Fifty-two percent of likely voters polled by the progressive think tank Data for Progress said they believed Trump at least partly launched strikes on Iran on Feb 28 to distract from his once-close relationship with the late financier and convicted sex offender, which was thrust back into view following the Department of Justice’s botched release of the so-called “Epstein files.”
The survey—funded by Zeteo and Drop Site News and conducted among 1,272 likely voters—also found that at least a quarter of Republicans shared the same belief.

Additionally, a striking two-thirds of people under 45 echoed such claims, according to the survey.
The poll also found that 55 percent of respondents disapproved of the war, a finding consistent with several other surveys.
Last week, a separate poll from CNN found that nearly six in 10 Americans oppose the president and Israel’s coordinated strikes on Iran, which, as of publication, have claimed the lives of at least seven U.S. service members.
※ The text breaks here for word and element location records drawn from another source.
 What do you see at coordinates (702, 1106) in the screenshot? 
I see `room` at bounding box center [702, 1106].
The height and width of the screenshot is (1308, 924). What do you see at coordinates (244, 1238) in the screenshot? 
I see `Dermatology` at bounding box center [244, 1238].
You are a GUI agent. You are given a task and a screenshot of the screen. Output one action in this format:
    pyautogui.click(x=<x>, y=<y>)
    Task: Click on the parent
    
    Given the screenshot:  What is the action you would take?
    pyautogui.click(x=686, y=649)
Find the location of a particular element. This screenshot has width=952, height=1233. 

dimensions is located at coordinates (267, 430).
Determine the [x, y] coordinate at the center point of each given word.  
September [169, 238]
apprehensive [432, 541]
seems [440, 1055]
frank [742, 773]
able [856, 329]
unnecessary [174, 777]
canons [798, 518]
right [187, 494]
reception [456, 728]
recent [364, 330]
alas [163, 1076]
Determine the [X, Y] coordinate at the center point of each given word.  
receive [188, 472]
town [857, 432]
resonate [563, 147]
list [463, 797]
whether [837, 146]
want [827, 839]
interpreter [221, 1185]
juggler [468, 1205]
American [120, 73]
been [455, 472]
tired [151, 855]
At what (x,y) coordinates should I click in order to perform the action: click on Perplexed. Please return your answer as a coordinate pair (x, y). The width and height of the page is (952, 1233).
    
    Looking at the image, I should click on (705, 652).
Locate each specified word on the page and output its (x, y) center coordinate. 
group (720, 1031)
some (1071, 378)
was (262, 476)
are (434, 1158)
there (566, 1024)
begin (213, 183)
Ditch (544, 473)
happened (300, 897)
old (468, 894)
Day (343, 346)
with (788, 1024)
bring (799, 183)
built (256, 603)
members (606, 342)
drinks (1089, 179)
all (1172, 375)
The president, 79, said at a press conference Monday that he expects the war he launched to end “very soon.”
But a majority of those surveyed by CNN—56 percent—said they believe long-term military conflict between the United States and Iran is at least “somewhat likely.”
Even lawmakers have accused the president of starting a war to distract from Epstein, who died by suicide in a Manhattan jail cell in 2019.

A day after Trump struck Iran, Rep. Thomas Massie issued a pointed reminder that war would not distract him from his push to force the Justice Department to release all documents linked to Epstein.
“PSA: Bombing a country on the other side of the globe won’t make the Epstein files go away, any more than the Dow going above 50,000 will,” the Kentucky libertarian wrote on X.
Massie is one of several Trump critics who have accused the president of staging foreign policy crises and other White House controversies to deflect scrutiny from his historic relationship with Epstein, particularly as new Justice Department documents related to the late sex trafficker’s crimes are released.
Massie and his Democratic ally, Rep. Ro Khanna, spearheaded the Epstein Files Transparency Act—which Trump begrudgingly signed into law—directing the Justice Department to release all files connected to Epstein.
Just this week, it was reported that documents detailing FBI interviews with an Epstein victim who accused Trump of sexually abusing her when she was 13 are reportedly being kept under wraps by the Department of Justice. The Department of Justice published 16 pages regarding the accuser last week, yet more than three dozen pages remain missing from the Epstein files, according to an analysis by NPR, including “files related to allegations that President Trump sexually abused a minor.”
The Daily Beast has reached out to the White House for comment.